*** RECORD SET ***

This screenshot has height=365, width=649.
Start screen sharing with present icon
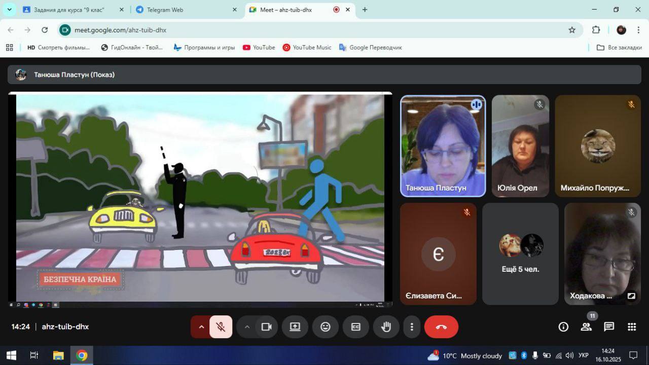295,327
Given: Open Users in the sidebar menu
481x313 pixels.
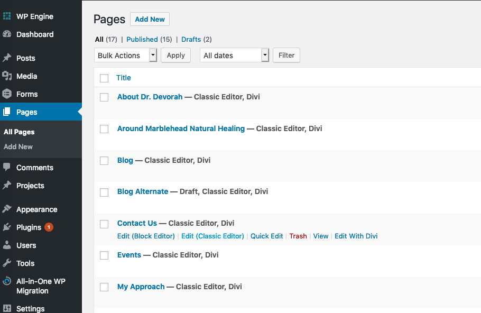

***

▶ ASSIGNMENT
Please output every record above exactly as written, leaving out the pictures.

▶ ANSWER TO THIS EXERCISE
This screenshot has height=365, width=649.
Start screen sharing with present icon
295,327
Given: Open Users in the sidebar menu
481x313 pixels.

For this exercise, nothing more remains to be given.